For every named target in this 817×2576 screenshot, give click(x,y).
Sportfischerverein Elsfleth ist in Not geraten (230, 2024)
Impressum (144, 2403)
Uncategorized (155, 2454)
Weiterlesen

------------

## Problem description
Recopy all of the records verbatim.

## Reply
For every named target in this 817×2576 screenshot, give click(x,y).
Sportfischerverein Elsfleth ist in Not geraten (230, 2024)
Impressum (144, 2403)
Uncategorized (155, 2454)
Weiterlesen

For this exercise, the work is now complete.